_Consigne A_:
Répondez à ces questions sur l'extrait consacré à La Grande Sauvagerie :
(i) Comment s'appelle la narratrice du roman ?
(ii) En quelle année Thérèse passe-t-elle le bac ?
(iii) À quelles opérations participe-t-elle l'été qui suit ?
_Consigne B_: Reproduisez à l'identique tout ce qui va de « Le récit proposé » jusqu'à « souffle court !!! » dans l'extrait consacré à La Grande Sauvagerie.

_Extrait du texte_:
○ ○ ○ ○ ○ ○ ○

La Grande Sauvagerie est ainsi le roman de la naissance, compliquée, retardée par des obstacles (et des tabous), mais finalement impuissants à l’étouffer,

d’une curiosité (mobile !)

celle d’une femme, Thérèse Gandalonie, née au mois de juillet 1946 _ ce n’est pas explicitement précisé, mais on peut en cerner à peu près l’année (et Thérèse passe le bac en 1964… : à l’âge de dix-huit ans ; et l’été dans la foulée, elle participe, de son initiative, aux opérations de recensement du canton) _

Le récit proposé par l’auteur est en effet celui d’une narratrice : « moi, Thérèse Gandalonie« , se lit-il dès le premier (long et dense : deux pages ; mais excellemment rythmé : ô combien musical ! ;

enfin un auteur (français) qui n’a pas le souffle court !!!

○ ○ ○ ○ ○ ○ ○

_Contenu des données_:

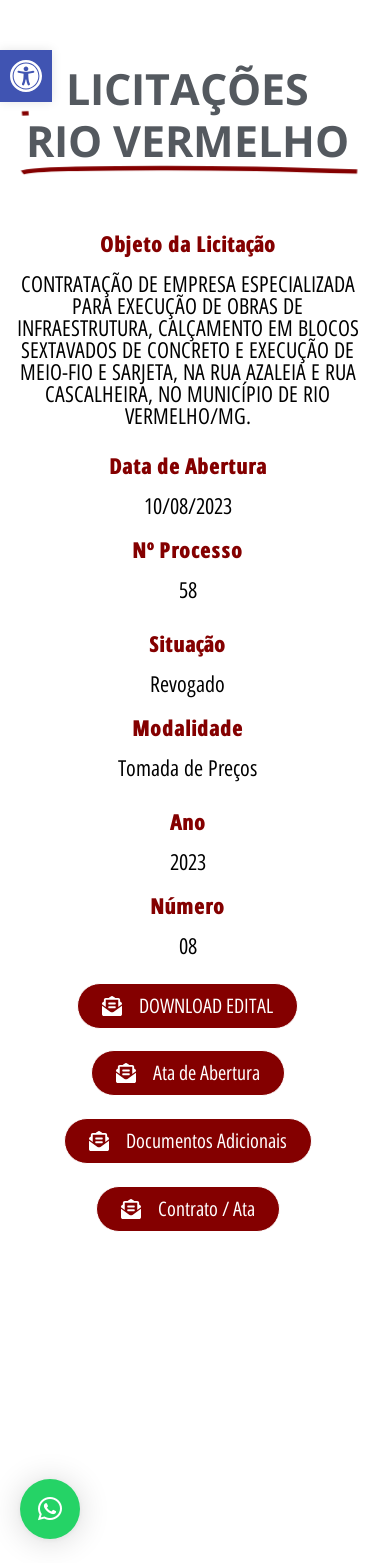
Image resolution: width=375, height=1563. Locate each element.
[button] (26, 76)
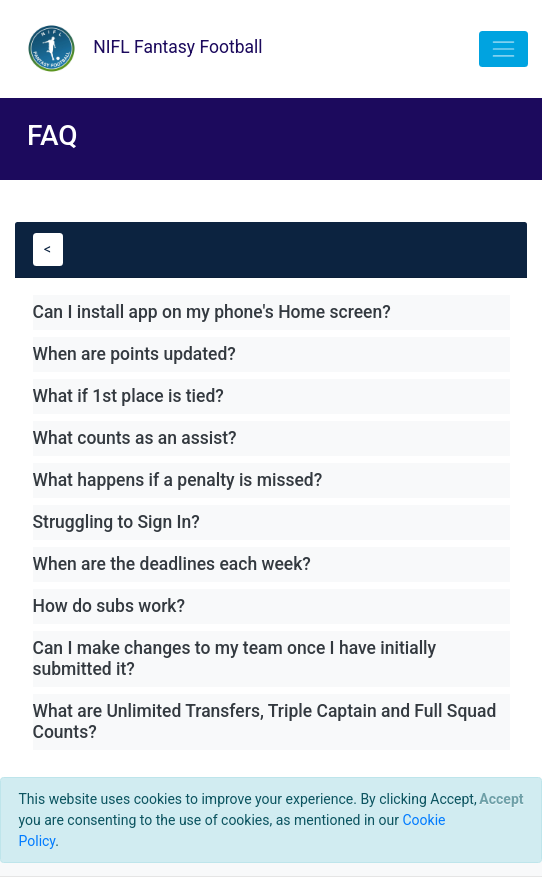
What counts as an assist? (135, 438)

○ ○ ○ ○ ○ ○ ○

_Réponse complète A_:
(i) Thérèse Gandalonie.
(ii) En 1964.
(iii) Aux opérations de recensement du canton.

_Réponse complète B_:
Le récit proposé par l’auteur est en effet celui d’une narratrice : « moi, Thérèse Gandalonie« , se lit-il dès le premier (long et dense : deux pages ; mais excellemment rythmé : ô combien musical ! ;

enfin un auteur (français) qui n’a pas le souffle court !!!